Peut-être mais c’est alors prendre le risque d’ignorer la colonne récente de Mario Draghi dans le Financial Times (14.05.2025). Le constat de l’ancien chef de la BCE est sombre. Il y dresse un portrait «noir» des conditions d’offre et de demande sur le Vieux Continent, dont seule la remise à plat globale est en mesure de redonner une dynamique de croissance. La tâche est titanesque mais l’ordonnance dressée pas M. Draghi est salutaire, circonstanciée et les correctifs proposés ne sont pas insurmontables si tant est que la volonté politique se mobilise…

Ce serait aussi ignorer l’évolution des relations USA-Europe dont la nouvelle administration Trump dresse les contours.

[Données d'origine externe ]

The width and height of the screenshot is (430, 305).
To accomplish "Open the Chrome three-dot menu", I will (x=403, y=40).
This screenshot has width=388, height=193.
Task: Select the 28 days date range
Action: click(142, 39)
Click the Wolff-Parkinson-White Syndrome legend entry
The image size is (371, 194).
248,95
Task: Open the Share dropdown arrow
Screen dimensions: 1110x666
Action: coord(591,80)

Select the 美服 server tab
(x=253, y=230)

C’est d’abord la question commerciale et les propos peu amènes du président à l’égard de l’Union. Il ne reste plus qu’à attendre la formulation de la sauce (amère?) à laquelle celle-ci sera mangée!

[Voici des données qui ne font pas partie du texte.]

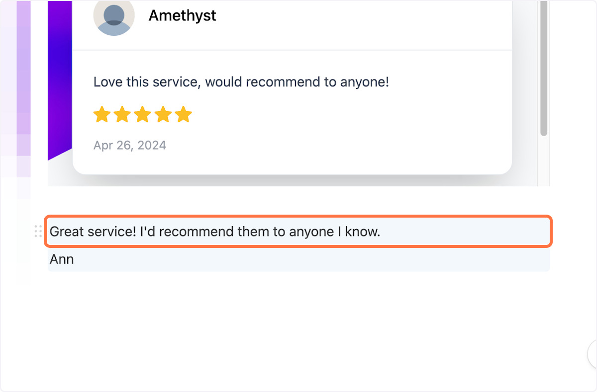
Task: Select the first star of the review rating
Action: (x=102, y=114)
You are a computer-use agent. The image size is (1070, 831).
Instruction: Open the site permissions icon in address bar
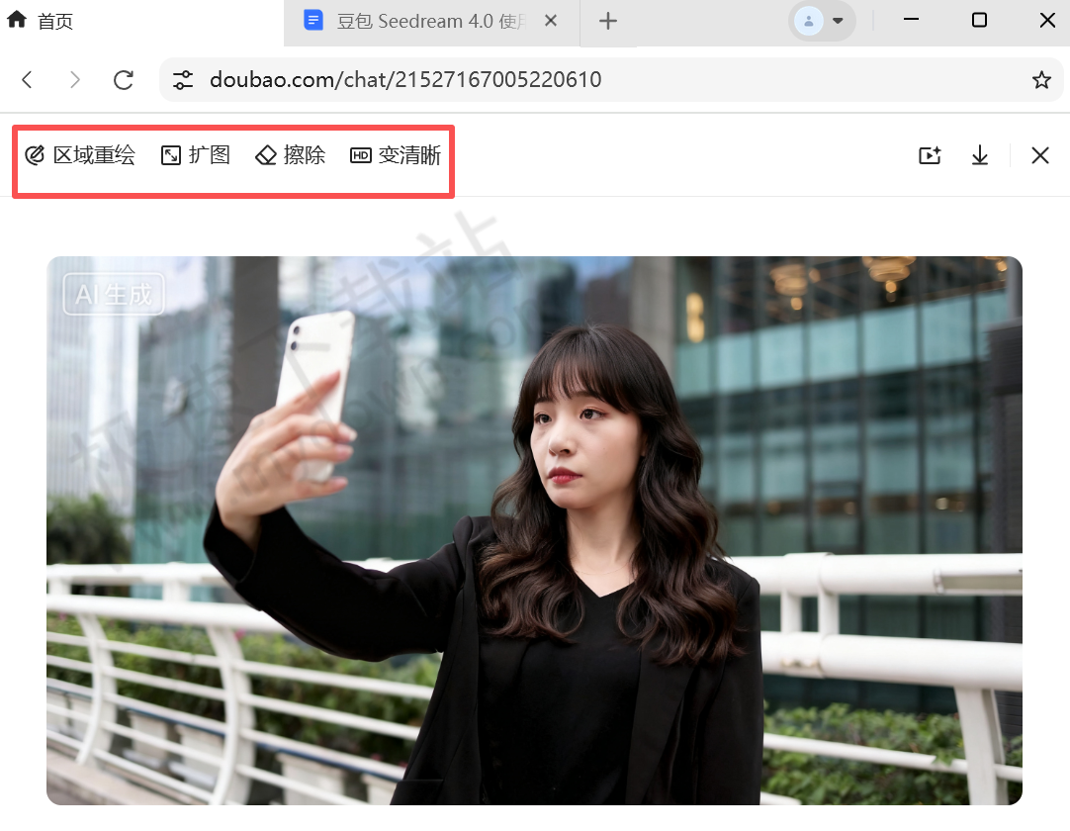pyautogui.click(x=183, y=79)
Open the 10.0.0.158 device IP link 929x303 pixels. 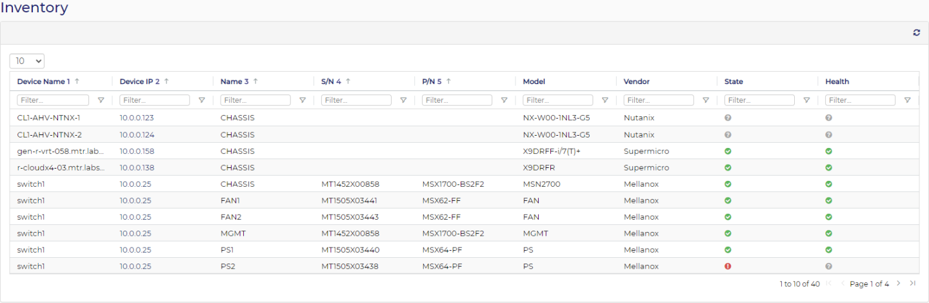137,151
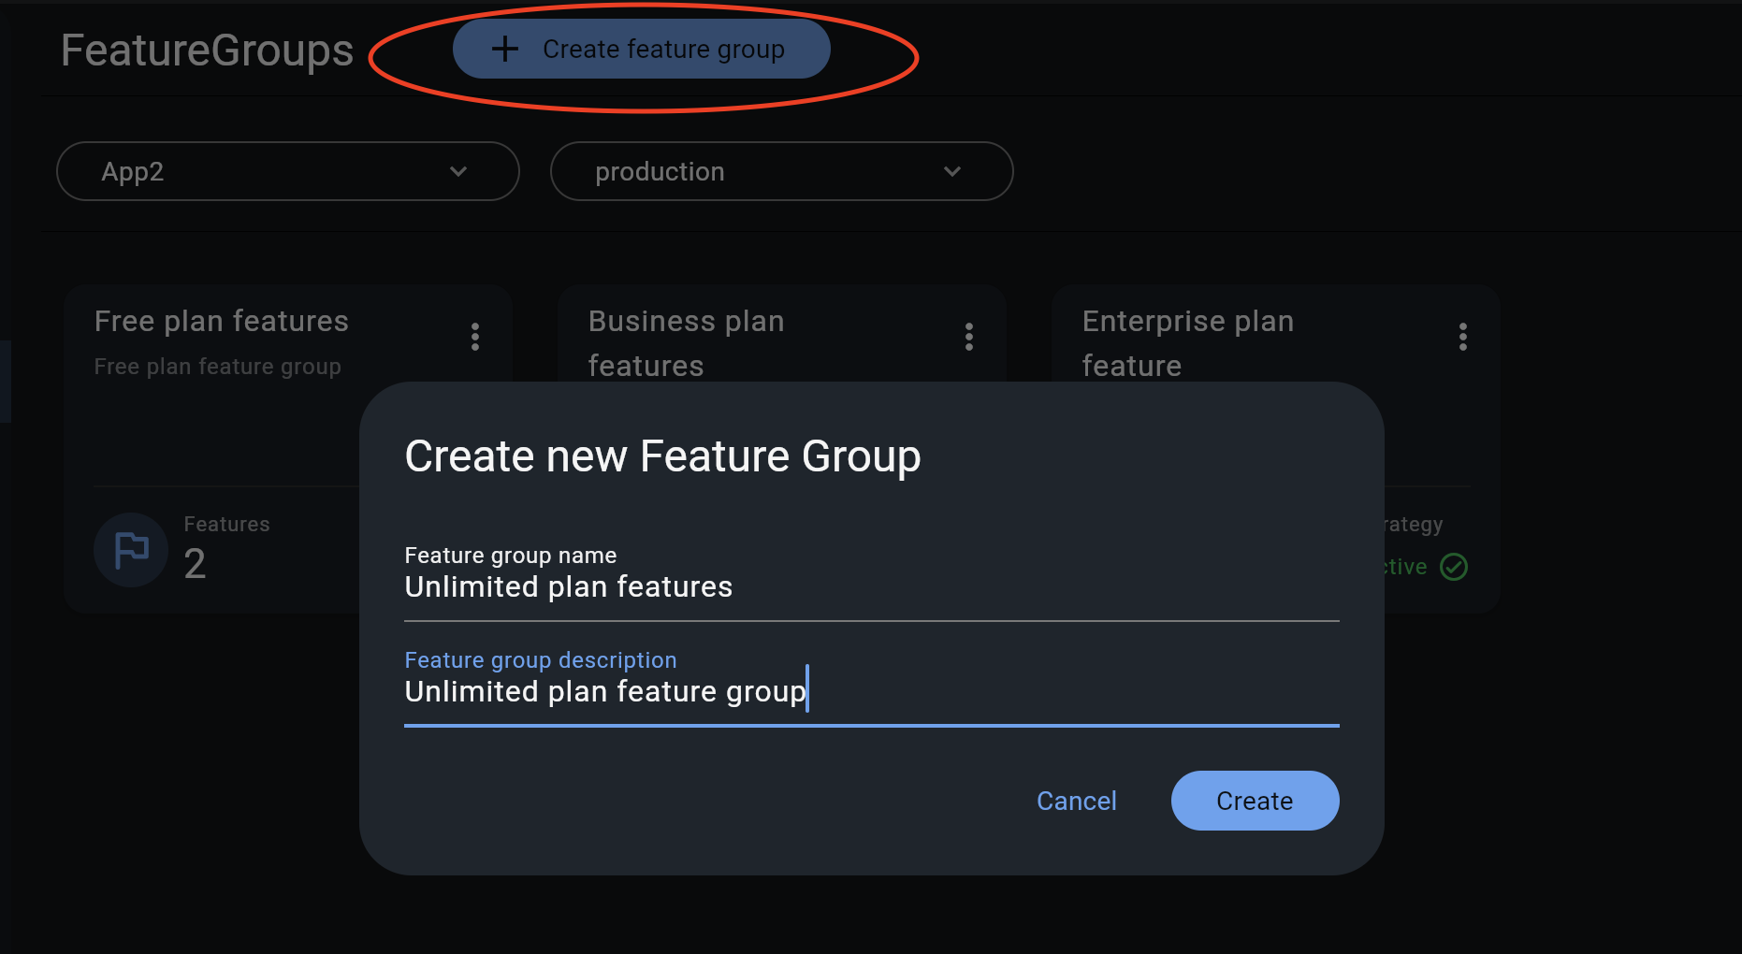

C’est ensuite, pour ne pas dire surtout, la remise en cause potentielle de la relation stratégique et militaire entre les deux rives de l’Atlantique, sur fond de cessez le feu programmé en Ukraine et des déclarations «fracassantes» de J.D Vance à Munich. L’Europe se réveille groggy ne serait-ce que face aux montants et aux défis qui se profilent.  Les nombres font tourner la têtes, avec une estimation de 3100 milliards de dollars sur dix ans pour créer une force capable de faire face aux défis d’une défense européenne «autonome». L’urgence est telle que, dès son élection comme chancelier allemand assurée, F. Merz semble vouloir doubler la somme allouée au budget militaire…

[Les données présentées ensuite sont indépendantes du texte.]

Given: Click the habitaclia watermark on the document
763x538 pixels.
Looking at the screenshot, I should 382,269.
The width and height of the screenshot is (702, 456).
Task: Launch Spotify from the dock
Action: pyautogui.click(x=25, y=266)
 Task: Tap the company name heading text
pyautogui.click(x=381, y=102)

Dans un contexte de finances publiques dégradées et face aux sommes en jeu, le financement est la clé du succès. La voie ouverte à une intégration fiscale en Europe? Un tournant définitif dans le débat sur l’émission de dettes communes? Un soutien à la croissance du vieux continent? Un rééquilibrage (salutaire) des priorités européennes, à l’image du pacte vert de 2019, dont on redéfinit (largement) les contours?

On a coutume de dire que l’Europe n’avance jamais sauf dans les périodes de crise. Les investisseurs semblent penser que nous sommes à une telle situation, avec en ligne de mire une Europe plus forte tant politiquement qu’économiquement.

L’Europe n’est pas seulement confrontée à une crise mais peut-être à LA crise qui peut déterminer sa capacité à prendre un tournant pour le meilleur mais qui peut aussi favoriser son implosion.

L’investisseur doit toujours séparer les décisions tactiques de celles plus stratégiques dans ses choix de placement. Depuis 3 mois, le pari tactique des actions européennes au détriment de leurs homologues US est payant. Nous maintenons ce biais dans nos allocations.

Faire un pari stratégique sur une surperformance durable du Vieux Continent est une autre affaire. Même si l’Europe arrive à redéfinir son projet, à le rendre crédible, à proposer des mesures pro-croissance dans l’esprit de M. Draghi, la mise en pratique semble loin d’être aisée. En d’autres termes, il est trop tôt, en l’état, de penser que l’heure est venue de faire un pari stratégique sur les actions européennes dans un portefeuille diversifié.